Legislative proposals for sweeping changes to patent litigation procedures that would weaken patent rights have been before Congress since 2013.
2. The Supreme Court has constrained the enforceability and scope of patent rights in several recent decisions including
KSR v. Teleflex (2007) and
Alice Corp. v. CLS Bank (2014).
3. Federal enforcement agencies, such as the
Federal Trade Commission and the
Justice Department’s Antitrust Division, have begun to use antitrust law to try to limit returns to patents that cover key standardized technologies.
Underlying these developments are claims that the Patent Office has been issuing “low quality” patents — i.e., patents that protect trivial improvements or non-original technical proposals. Increasingly, complaints about “excessive” patent privileges are flooding the judicial system,
spurring wasteful litigation and deterring innovation.
But the drive to pare back patent rights — spurred by this fashionable “bad patents” philosophy — flies in the face of compelling research that highlights the value of IP, in general, and patents, in particular.
For example, a comprehensive 2012
study by the U.S. Department of Commerce concluded that virtually every industry relies on some form of IP; that IP-intensive industries accounted for over $5 trillion in value added in 2010 alone; that a sample of 26 patent-intensive industries accounted for 3.9 million jobs in 2010; that IP-intensive jobs paid significantly better than other jobs; and that IP-intensive industries contribute substantially to U.S. merchandise and services exports.
Similarly, a recently published peer-reviewed
study by Professors Albert Hu and I.P.L. Png of the National University of Singapore, covering many countries over two decades, found a strong association between patent rights, economic growth, and increased productivity.
Indeed, numerous studies over the past decade — by the
Organization for Economic Co-operation and Development and Harvard Business School, among others — have found positive associations between the strengthening of IP rights (including patents) and important economic growth indicators including, for example, job growth by start-up companies.
Economic historians, meanwhile, have
argued that the strong patent systems of the United Kingdom and the United States played a role in their rapid industrial development. These and other studies on law and economics demonstrate that the patent system functions as an engine of economic growth and innovation.
As Stanford University Professor Stephen Haber puts it in a new George Mason Law Review article,
Patents and the Wealth of Nations, all of these studies — whether based on “the facts of history” or on “statistical modeling” — “yield the same answer; there is a causal relationship between strong patents and innovation.”

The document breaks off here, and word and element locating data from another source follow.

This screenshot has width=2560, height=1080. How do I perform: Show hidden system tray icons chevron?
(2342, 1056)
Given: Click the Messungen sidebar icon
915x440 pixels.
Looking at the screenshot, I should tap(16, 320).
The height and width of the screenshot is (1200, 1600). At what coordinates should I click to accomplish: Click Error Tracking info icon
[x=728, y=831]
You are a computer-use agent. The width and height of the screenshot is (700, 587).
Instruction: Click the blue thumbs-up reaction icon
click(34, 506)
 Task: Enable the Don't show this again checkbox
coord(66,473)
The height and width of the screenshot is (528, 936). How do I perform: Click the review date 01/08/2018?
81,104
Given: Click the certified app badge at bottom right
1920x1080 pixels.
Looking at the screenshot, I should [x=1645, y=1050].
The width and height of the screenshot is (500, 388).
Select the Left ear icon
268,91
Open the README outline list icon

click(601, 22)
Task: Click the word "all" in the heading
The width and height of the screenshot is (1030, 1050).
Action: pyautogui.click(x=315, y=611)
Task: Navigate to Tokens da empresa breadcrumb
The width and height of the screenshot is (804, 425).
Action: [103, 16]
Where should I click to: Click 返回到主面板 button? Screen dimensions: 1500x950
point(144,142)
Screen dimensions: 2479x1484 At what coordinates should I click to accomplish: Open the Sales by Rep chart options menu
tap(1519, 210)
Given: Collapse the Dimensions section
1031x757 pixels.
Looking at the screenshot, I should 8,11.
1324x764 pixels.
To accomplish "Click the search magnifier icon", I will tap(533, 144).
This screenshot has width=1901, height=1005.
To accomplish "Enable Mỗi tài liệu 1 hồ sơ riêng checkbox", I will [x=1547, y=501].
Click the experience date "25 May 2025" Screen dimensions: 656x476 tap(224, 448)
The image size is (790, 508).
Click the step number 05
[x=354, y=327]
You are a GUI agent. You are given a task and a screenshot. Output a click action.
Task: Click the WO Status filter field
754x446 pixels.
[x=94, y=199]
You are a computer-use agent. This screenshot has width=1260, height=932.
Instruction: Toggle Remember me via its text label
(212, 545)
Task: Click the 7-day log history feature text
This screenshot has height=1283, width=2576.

Thus, the notion that U.S. IP rights — and, especially, patents — are special privileges meriting less protection than more traditional property rights is deeply flawed, both on constitutional and pragmatic, economic-policy grounds. To the contrary, America’s legal and historical commitment to protecting intellectual property has fueled U.S. economic growth and our global leadership on invention. Government officials should keep that in mind when making public policy.